C’était un temps de légende, un temps où la magie côtoyait la réalité et où des choses incroyables se produisaient dans ce département des Ressources Humaines géré de manière inspirante par le Chevalier Bauderic. Il était surnommé affectueusement « le Brave » pour sa capacité en tant que DRH à avoir une vision audacieuse du monde de l’entreprise dans une institution figée, ancestrale et pas réellement intéressée par la nécessité du changement.
Il a su transformer son département où la tête Silo régnait en maître et où ses managers directs responsables de différents services tels que la paie, la formation, le recrutement ou encore les méthodes n’avaient que faire des problématiques de leurs pairs.
En moins de 6 mois, Bauderic avait pu créer une équipe soudée capable d’affronter les challenges organisationnels en impliquant tous les collaborateurs du département dans des réflexions stratégiques et opérationnelles. Il avait su repérer les principes et méthodes qui ont permis à son département de mûrir et de développer les bases d’une véritable intelligence collective. Parmi ces principes, il y en avait un qui l’avait particulièrement séduit en tant que Chevalier amateur de la bonne vieille table ronde: le mode circulaire.
Le concept était aussi rudimentaire qu’efficace. Il consistait à permettre à chacun de s’exprimer à son tour, en faisant tourner la parole autour de la table. Les mots de Bali l’Enchanteur raisonnaient encore dans sa tête :
« Pour permettre à chacun de donner son point de vue et d’avoir une chance d’être écouté, il peut s’avérer utile de contraindre les égos démesurés au silence. Et pour mettre tout le monde sur un pied d’équivalence, mieux vaut faire tourner la parole. »
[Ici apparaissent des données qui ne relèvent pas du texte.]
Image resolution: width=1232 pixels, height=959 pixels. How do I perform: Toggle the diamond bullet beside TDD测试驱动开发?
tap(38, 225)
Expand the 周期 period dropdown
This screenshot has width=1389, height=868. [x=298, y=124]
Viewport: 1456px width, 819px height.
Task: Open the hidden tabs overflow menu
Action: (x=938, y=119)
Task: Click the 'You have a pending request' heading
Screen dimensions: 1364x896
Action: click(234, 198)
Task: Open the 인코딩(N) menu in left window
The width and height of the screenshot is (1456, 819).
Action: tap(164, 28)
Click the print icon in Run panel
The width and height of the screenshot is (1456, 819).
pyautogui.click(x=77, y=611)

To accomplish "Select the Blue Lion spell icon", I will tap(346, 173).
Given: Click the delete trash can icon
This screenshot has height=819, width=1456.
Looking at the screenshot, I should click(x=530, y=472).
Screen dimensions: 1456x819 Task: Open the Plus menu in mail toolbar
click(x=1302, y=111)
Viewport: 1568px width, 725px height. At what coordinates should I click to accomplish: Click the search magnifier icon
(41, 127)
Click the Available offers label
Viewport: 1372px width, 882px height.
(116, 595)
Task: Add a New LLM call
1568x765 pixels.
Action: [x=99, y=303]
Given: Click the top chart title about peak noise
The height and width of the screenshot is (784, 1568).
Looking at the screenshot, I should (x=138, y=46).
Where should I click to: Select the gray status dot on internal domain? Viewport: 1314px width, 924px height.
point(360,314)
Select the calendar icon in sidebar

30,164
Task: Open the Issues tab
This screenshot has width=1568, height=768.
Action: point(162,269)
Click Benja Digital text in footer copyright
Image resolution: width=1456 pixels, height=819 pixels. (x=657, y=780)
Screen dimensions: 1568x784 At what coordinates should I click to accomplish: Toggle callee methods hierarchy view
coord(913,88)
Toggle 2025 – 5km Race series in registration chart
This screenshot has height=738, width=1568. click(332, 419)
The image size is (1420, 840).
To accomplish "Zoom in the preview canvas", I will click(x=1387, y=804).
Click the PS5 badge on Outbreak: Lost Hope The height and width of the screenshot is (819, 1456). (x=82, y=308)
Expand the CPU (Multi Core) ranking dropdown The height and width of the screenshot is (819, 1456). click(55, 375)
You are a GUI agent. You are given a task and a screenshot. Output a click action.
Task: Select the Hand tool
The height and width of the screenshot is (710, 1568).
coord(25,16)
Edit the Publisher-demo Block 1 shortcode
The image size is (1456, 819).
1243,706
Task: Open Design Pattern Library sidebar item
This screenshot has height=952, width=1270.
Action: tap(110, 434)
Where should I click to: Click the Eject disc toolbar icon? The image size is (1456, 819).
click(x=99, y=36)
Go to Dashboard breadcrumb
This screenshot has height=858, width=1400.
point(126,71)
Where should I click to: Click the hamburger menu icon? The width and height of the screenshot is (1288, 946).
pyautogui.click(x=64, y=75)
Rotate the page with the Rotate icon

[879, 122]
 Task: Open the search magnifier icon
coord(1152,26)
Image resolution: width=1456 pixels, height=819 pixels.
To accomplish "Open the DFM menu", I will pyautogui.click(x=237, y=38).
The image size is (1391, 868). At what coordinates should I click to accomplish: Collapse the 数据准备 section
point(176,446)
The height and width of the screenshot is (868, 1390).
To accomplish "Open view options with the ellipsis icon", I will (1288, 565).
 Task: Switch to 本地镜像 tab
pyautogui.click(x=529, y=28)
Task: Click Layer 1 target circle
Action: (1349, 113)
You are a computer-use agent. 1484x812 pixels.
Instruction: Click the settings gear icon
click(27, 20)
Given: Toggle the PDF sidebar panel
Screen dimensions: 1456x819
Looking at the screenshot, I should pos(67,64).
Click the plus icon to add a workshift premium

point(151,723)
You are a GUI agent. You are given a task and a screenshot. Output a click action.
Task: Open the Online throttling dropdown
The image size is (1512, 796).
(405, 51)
« C’est assez remarquable la quantité de choses intéressantes que l’on peut entendre quand on commence par se taire, » se remémorait Bauderic souvent suite à sa propre expérience quelques mois plus tôt. Il était alors le premier à monopoliser la parole en réunion.
Bauderic Le Brave n’était pourtant qu’à moitié satisfait, il ne rêvait pas uniquement d’un département RH mature et coopératif. Il ambitionnait de transformer toute l’entreprise encore sclérosée dans des attitudes archaïques de management où la contestation grondante des citoyens prenait de plus en plus d’ampleur.
Pour développer un plus grand impact dans l’entreprise, il avait nécessairement besoin d’avoir le soutien, l’engagement et l’exemple de la plus haute instance du royaume : le comité de direction. Hélas, ce dernier était sous l’influence de la tête malfaisante Dirco. Celle-ci était particulièrement douée pour jouer avec les égos de ces directeurs qui tels des empereurs à la tête de leurs royaumes respectifs se souriaient en apparence mais luttaient en réalité pour développer leur influence, se faire l’allié du grand patron et même prendre sa place. « Un beau panier de crabes, » se disait très souvent Bauderic Le Brave face à cette situation.
Conscient de l’impossibilité de faire évoluer l’entreprise dans son ensemble sans faire gagner en maturité le comité de direction, Bauderic aimait se laisser aller à rêver de réunions plus plaisantes, efficaces et constructives. En fait, des réunions à l’image de ce qu’il vivait avec ses managers aux RH.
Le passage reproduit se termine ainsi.